This article originally appeared on March 1, 2019 by the San Francisco Chronicle.
Ride-hailing startup Lyft filed for an initial public offering Friday morning, a move that puts the San Francisco company ahead of hometown rival Uber in a closely watched race to Wall Street.
The company had 1.9 million drivers and 30.7 million riders last year, according to its filing with the U.S. Securities and Exchange Commission, the first required disclosure for a sale of stock to the general public.
Lyft recorded $8.1 billion in fares and other payments in 2018 — most of which it paid out to drivers and others. The company doubled its revenue — mostly the commissions it takes on rides — last year to reach $2.2 billion.
Lyft also recorded a loss of $911.3 million last year.
The company’s losses have been climbing over the years, but that isn’t unusual for a company focused on rapid growth, according to Anil Persad, director of technical accounting and transaction services at MorganFranklin Consulting.
“I would expect to see them continue to have losses as the years go by; it may eventually taper down,” Persad said. “But I think any time you think about these early-stage companies and they’re in growth mode, they’re very much willing to make the investments in their business.”
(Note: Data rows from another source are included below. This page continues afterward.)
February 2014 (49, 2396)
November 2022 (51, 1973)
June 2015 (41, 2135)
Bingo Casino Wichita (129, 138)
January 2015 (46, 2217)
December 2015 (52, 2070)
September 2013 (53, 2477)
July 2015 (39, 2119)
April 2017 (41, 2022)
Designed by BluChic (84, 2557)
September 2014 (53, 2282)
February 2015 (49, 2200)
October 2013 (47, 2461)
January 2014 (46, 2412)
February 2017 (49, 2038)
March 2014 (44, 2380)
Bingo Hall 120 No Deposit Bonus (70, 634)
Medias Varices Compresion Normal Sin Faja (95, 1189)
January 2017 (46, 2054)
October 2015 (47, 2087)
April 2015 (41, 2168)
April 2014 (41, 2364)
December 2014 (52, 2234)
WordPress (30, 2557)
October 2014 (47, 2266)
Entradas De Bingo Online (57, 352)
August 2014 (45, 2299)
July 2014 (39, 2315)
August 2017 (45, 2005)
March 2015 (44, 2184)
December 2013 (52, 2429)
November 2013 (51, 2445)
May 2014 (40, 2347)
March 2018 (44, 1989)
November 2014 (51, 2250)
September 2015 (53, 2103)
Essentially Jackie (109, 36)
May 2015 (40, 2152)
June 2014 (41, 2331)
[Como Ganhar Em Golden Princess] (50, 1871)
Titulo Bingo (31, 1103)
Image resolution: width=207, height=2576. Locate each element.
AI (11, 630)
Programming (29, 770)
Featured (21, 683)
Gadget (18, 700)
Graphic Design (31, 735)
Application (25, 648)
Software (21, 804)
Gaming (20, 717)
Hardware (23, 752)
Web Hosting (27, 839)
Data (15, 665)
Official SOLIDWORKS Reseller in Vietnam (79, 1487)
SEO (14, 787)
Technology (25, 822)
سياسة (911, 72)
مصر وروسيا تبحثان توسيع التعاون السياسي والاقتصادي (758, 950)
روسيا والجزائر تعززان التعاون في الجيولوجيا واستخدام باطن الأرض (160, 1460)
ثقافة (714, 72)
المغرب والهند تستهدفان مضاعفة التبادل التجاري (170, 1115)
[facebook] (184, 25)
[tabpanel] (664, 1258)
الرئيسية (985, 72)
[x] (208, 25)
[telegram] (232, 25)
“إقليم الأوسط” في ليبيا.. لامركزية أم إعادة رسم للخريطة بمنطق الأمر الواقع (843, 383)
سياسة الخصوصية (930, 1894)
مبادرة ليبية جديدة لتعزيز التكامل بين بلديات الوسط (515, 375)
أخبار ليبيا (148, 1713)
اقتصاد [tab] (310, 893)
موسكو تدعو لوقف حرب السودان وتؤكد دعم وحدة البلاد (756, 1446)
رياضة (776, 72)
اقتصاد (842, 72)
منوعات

The company also noted that it faced “intense competition” in the ride-hailing industry.
Lyft named Uber, Gett and Via as its main competitors in the market. Jump, which is owned by Uber, Lime and Bird are its main competition in the bike- and scooter-rental market, according to the filing. Lyft said other companies, such as Alphabet’s Waymo and Apple, are investing in autonomous driving technology and could compete with Lyft in the future.
Lyft plans two classes of stock, which gives more voting power to the company’s co-founders, Logan Green and John Zimmer. Green is Lyft’s CEO and Zimmer is president and vice chairman of the board
“(It’s) not as bad as Snap, where the new investors had zero votes per share,” said Matt Kennedy, a senior IPO market strategist at Renaissance Capital, a provider of institutional IPO research.
In Lyft’s case, Green and Zimmer would get 20 votes per share, while new investors would get one vote.
“The risk is that if these co-founders have missteps or a vision that doesn’t align with investors’ interests, then public investors have no recourse,” Kennedy said. The co-founders “are able to control the board, or at least have a highly outsized vote.”
Uber also is expected to go public this year. Lyft’s filing on Friday gives Uber significant insight into Lyft’s operations, Kennedy said, but it also gives itself plenty of attention as the first tech unicorn since October and the first “decacorn” — a private company valued by investors at more than $10 billion — in about a year to file for an IPO. Lyft was last valued at $15 billion.
“If they’d waited until Uber had gone public I think they would have gotten a lot of attention, but … it would’ve been like a smaller Uber,” Kennedy said. “But I think by going first I think every IPO investor is going to be looking at this company and (Lyft) can set the narrative … before Uber has anything to say about it.”
Lyft did not respond to a request for comment.